## MATERIALS PROVIDED
= = = = = = =

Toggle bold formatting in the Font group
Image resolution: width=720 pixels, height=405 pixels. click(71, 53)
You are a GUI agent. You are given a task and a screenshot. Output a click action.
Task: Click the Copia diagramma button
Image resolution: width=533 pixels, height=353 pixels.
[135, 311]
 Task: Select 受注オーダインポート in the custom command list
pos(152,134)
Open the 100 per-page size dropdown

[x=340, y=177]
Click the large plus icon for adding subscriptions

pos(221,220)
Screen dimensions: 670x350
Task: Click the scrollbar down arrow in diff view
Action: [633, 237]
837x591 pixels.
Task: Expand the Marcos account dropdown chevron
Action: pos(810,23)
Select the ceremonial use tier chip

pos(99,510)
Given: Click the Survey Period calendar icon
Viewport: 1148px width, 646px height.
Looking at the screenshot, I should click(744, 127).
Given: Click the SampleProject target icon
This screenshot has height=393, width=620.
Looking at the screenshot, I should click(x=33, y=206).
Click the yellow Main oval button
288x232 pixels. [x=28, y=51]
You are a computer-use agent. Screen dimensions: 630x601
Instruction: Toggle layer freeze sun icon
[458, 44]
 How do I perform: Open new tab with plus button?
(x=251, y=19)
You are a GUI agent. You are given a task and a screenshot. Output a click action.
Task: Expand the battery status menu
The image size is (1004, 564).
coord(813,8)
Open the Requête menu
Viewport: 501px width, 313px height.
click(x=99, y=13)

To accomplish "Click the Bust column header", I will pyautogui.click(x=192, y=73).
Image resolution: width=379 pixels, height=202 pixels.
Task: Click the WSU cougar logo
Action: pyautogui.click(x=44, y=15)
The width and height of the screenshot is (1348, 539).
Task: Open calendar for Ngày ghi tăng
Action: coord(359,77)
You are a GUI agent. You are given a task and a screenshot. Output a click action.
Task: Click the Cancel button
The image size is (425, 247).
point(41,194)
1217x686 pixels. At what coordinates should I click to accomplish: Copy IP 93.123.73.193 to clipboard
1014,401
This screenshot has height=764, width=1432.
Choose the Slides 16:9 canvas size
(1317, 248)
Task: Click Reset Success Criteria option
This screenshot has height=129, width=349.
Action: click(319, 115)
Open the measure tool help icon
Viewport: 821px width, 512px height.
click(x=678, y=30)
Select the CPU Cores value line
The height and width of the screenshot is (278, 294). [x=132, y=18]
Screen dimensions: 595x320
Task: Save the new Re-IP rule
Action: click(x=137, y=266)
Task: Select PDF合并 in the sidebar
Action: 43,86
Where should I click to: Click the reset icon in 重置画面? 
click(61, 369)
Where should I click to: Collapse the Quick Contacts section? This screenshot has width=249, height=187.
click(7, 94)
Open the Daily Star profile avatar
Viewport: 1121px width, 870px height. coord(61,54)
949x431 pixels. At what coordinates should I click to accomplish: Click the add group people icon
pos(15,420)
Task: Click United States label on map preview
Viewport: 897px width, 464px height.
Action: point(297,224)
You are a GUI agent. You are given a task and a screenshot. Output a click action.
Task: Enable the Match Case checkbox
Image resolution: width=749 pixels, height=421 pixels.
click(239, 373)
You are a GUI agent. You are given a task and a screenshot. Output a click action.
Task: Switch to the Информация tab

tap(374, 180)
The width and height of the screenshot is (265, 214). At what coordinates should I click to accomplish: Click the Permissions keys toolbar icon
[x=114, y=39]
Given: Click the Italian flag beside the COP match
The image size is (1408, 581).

= = = = = = =

## ASSIGNED TASK
Print out the listing in full, exactly as it appears.

## EXERCISE RESPONSE
Toggle bold formatting in the Font group
Image resolution: width=720 pixels, height=405 pixels. click(71, 53)
You are a GUI agent. You are given a task and a screenshot. Output a click action.
Task: Click the Copia diagramma button
Image resolution: width=533 pixels, height=353 pixels.
[135, 311]
 Task: Select 受注オーダインポート in the custom command list
pos(152,134)
Open the 100 per-page size dropdown

[x=340, y=177]
Click the large plus icon for adding subscriptions

pos(221,220)
Screen dimensions: 670x350
Task: Click the scrollbar down arrow in diff view
Action: [633, 237]
837x591 pixels.
Task: Expand the Marcos account dropdown chevron
Action: pos(810,23)
Select the ceremonial use tier chip

pos(99,510)
Given: Click the Survey Period calendar icon
Viewport: 1148px width, 646px height.
Looking at the screenshot, I should click(744, 127).
Given: Click the SampleProject target icon
This screenshot has height=393, width=620.
Looking at the screenshot, I should click(x=33, y=206).
Click the yellow Main oval button
288x232 pixels. [x=28, y=51]
You are a computer-use agent. Screen dimensions: 630x601
Instruction: Toggle layer freeze sun icon
[458, 44]
 How do I perform: Open new tab with plus button?
(x=251, y=19)
You are a GUI agent. You are given a task and a screenshot. Output a click action.
Task: Expand the battery status menu
The image size is (1004, 564).
coord(813,8)
Open the Requête menu
Viewport: 501px width, 313px height.
click(x=99, y=13)

To accomplish "Click the Bust column header", I will pyautogui.click(x=192, y=73).
Image resolution: width=379 pixels, height=202 pixels.
Task: Click the WSU cougar logo
Action: pyautogui.click(x=44, y=15)
The width and height of the screenshot is (1348, 539).
Task: Open calendar for Ngày ghi tăng
Action: coord(359,77)
You are a GUI agent. You are given a task and a screenshot. Output a click action.
Task: Click the Cancel button
The image size is (425, 247).
point(41,194)
1217x686 pixels. At what coordinates should I click to accomplish: Copy IP 93.123.73.193 to clipboard
1014,401
This screenshot has height=764, width=1432.
Choose the Slides 16:9 canvas size
(1317, 248)
Task: Click Reset Success Criteria option
This screenshot has height=129, width=349.
Action: click(319, 115)
Open the measure tool help icon
Viewport: 821px width, 512px height.
click(x=678, y=30)
Select the CPU Cores value line
The height and width of the screenshot is (278, 294). [x=132, y=18]
Screen dimensions: 595x320
Task: Save the new Re-IP rule
Action: click(x=137, y=266)
Task: Select PDF合并 in the sidebar
Action: 43,86
Where should I click to: Click the reset icon in 重置画面? 
click(61, 369)
Where should I click to: Collapse the Quick Contacts section? This screenshot has width=249, height=187.
click(7, 94)
Open the Daily Star profile avatar
Viewport: 1121px width, 870px height. coord(61,54)
949x431 pixels. At what coordinates should I click to accomplish: Click the add group people icon
pos(15,420)
Task: Click United States label on map preview
Viewport: 897px width, 464px height.
Action: point(297,224)
You are a GUI agent. You are given a task and a screenshot. Output a click action.
Task: Enable the Match Case checkbox
Image resolution: width=749 pixels, height=421 pixels.
click(239, 373)
You are a GUI agent. You are given a task and a screenshot. Output a click action.
Task: Switch to the Информация tab

tap(374, 180)
The width and height of the screenshot is (265, 214). At what coordinates should I click to accomplish: Click the Permissions keys toolbar icon
[x=114, y=39]
Given: Click the Italian flag beside the COP match
The image size is (1408, 581).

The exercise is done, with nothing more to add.